AILUROS is sci-fi in an experimental format, about exploring two kinds of wreckage and figuring out how to deal with the monsters found within. 

This book has an unusual format where the right-side pages form one story about the salvage of Ailuros Unit 23 and the left-side pages are an intertwined but distinct story about Josh and Alex’s relationship which contextualizes the right side/Ailuros story. I read the right side all the way through before going back and reading the left.

The tale of Ailuros Unit 23 is one of a salvage gone wrong and the analysis of the aftermath. It’s fast-paced, scary in places, and pretty deep for what is basically a novella within the larger novel. There’s time to get to know a few characters very well and others at least a little before the salvage goes awry. If this were the whole story I’d recommend it to anyone who likes sci-fi with horror elements. 

The left side (Josh/Alex relationship) is a mix of self-reflection, observation of the right-side story, and psychoanalysis by another party. It builds more of what is probably the actual setting outside of the simulation, but focuses on what Alex thinks about what Josh’s side of the simulation. Its pacing is altered by whether it’s read on its own after reading the right side or if it’s read as parallel text during one reading of the book as a whole. 

The combination of both sides of the book creates a complex but very understandable narrative about a relationship which is in its end stages after a sudden shock, and the drastic but futile efforts attempted as one of them tries to understand what happened.

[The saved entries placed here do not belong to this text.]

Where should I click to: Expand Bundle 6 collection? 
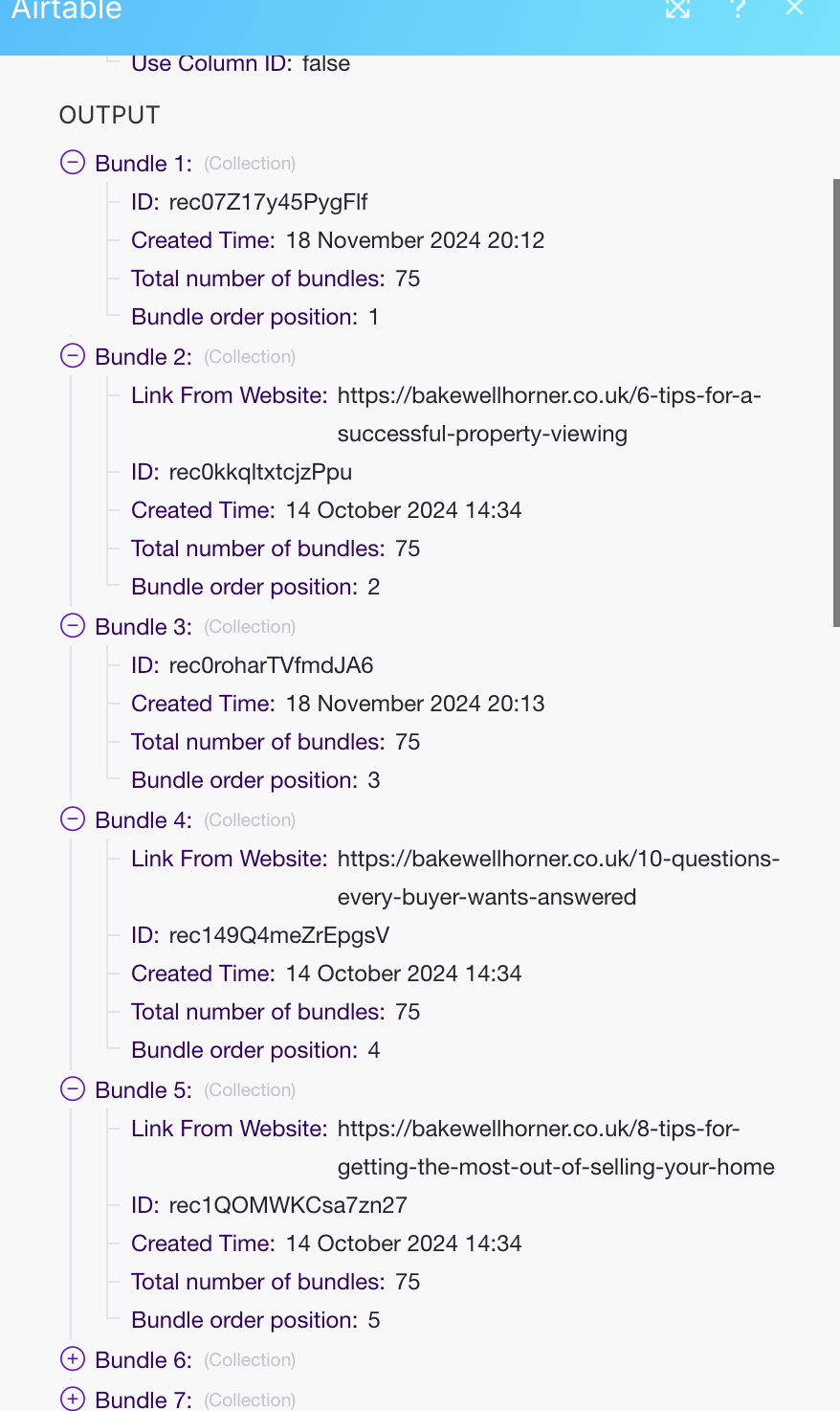(73, 1359)
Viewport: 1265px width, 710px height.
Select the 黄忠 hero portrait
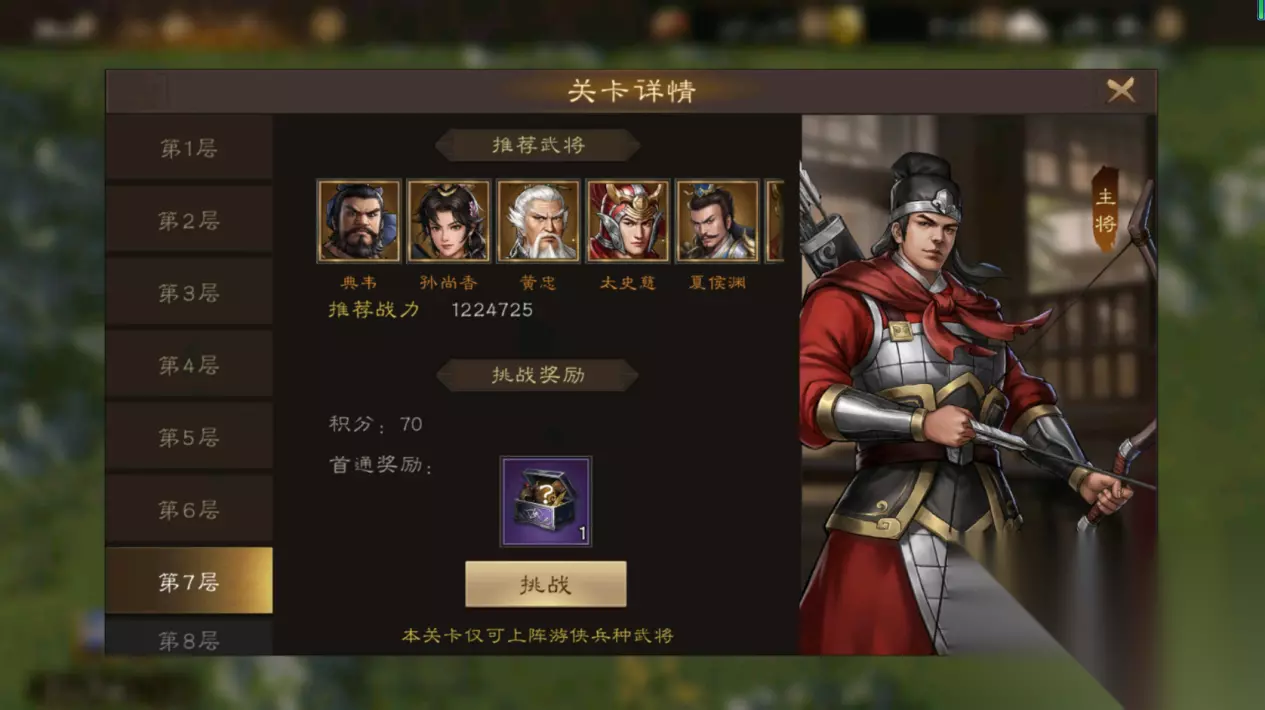click(x=539, y=221)
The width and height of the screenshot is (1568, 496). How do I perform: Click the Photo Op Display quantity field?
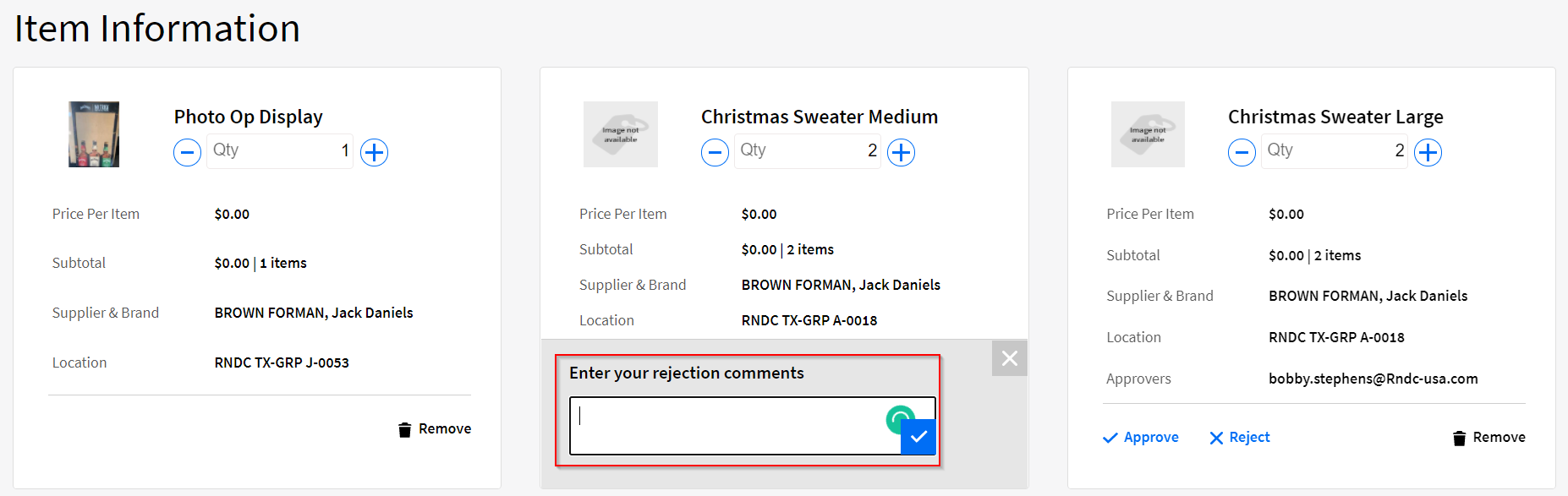[279, 150]
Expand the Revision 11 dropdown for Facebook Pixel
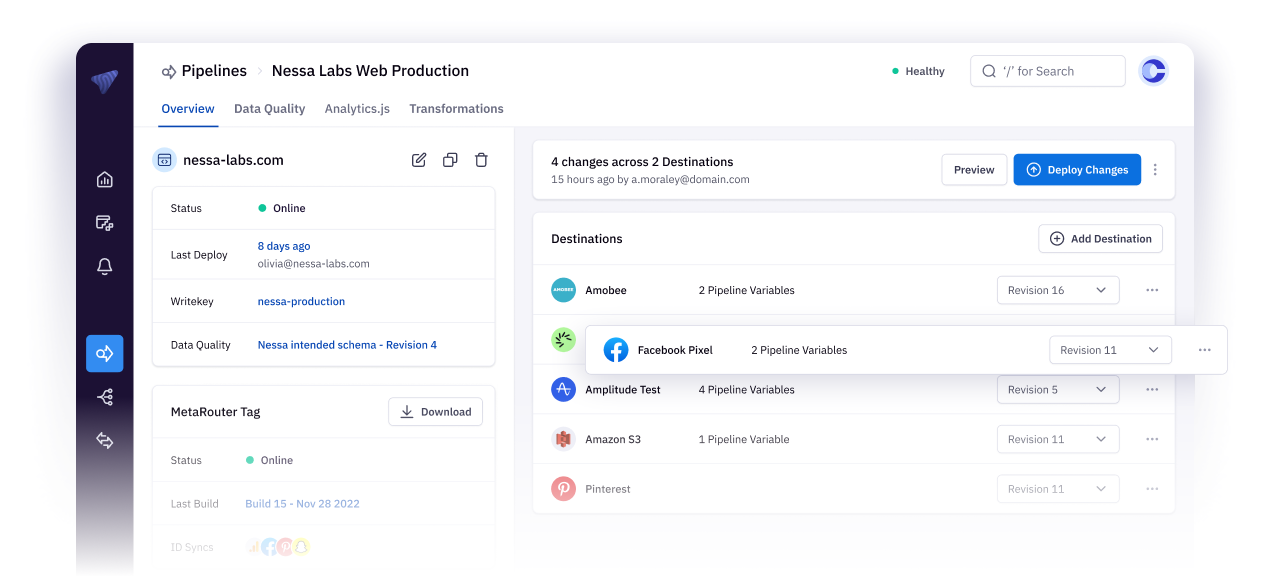The height and width of the screenshot is (576, 1280). pos(1110,350)
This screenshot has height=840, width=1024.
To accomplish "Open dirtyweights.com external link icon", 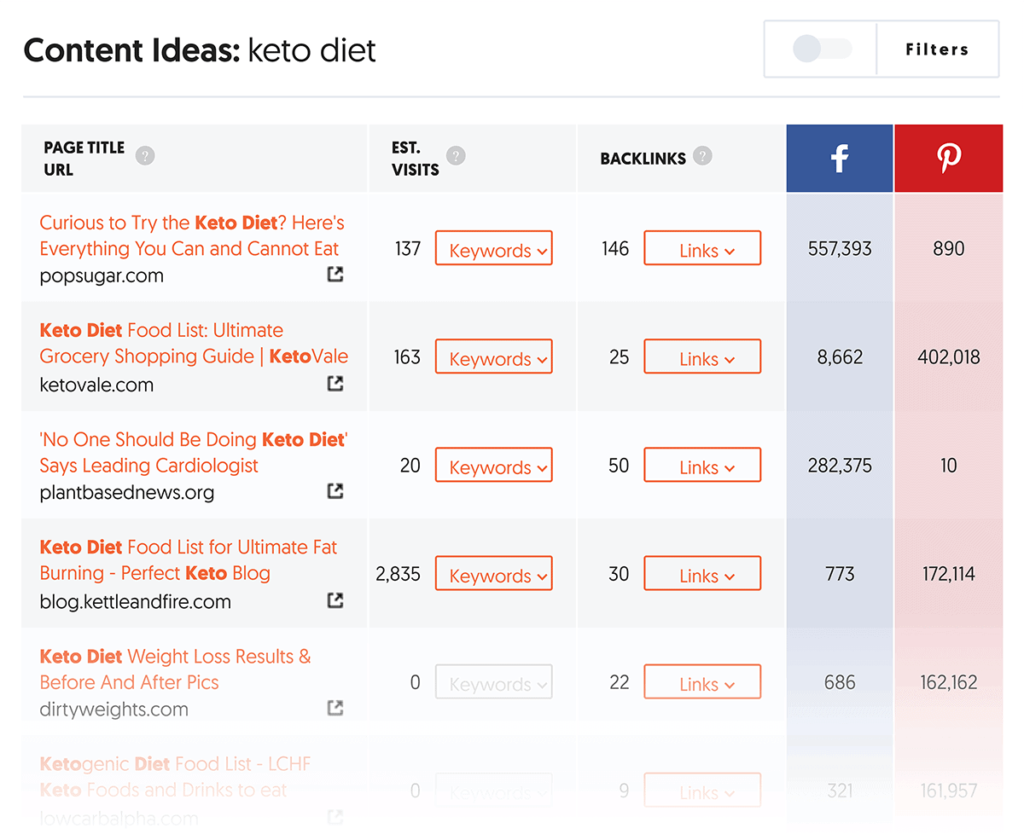I will [335, 708].
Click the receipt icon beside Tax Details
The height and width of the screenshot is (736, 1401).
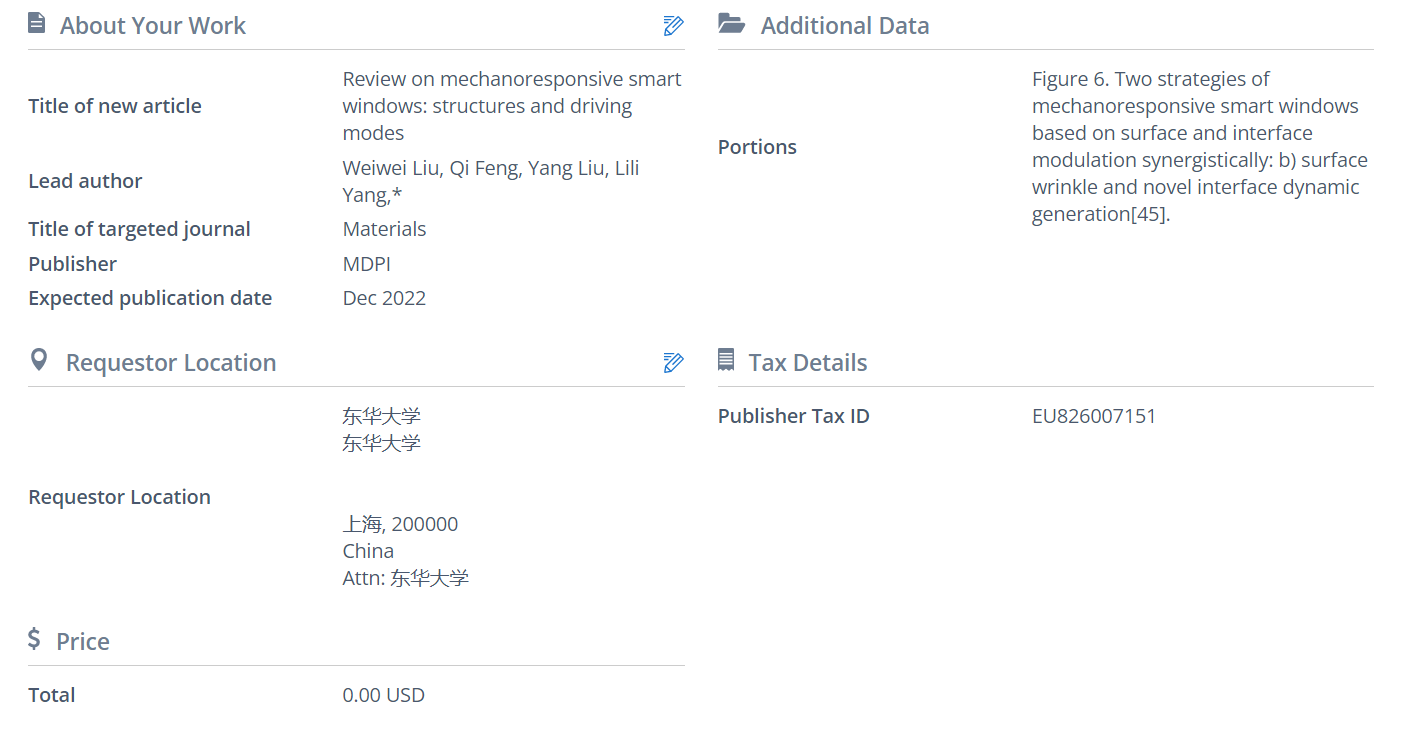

As experimental fiction, I can say this definitely worked for me. The place where this excels is the world-building, in both halves. The layers of framing are complicated enough to build immersion without making it hard to follow. I wasn't great at tracking what the left side claimed various right side characters were meant to represent, but it's said clearly and seemed consistent. 

The very last bit on the left, which fills the function of an epilogue layered outside of both narratives, is fantastic. It makes me want to re-read the whole thing with the final revelation in my mind. It's the best kind of last-minute reveal, one which contextualizes the earlier information without contradicting it.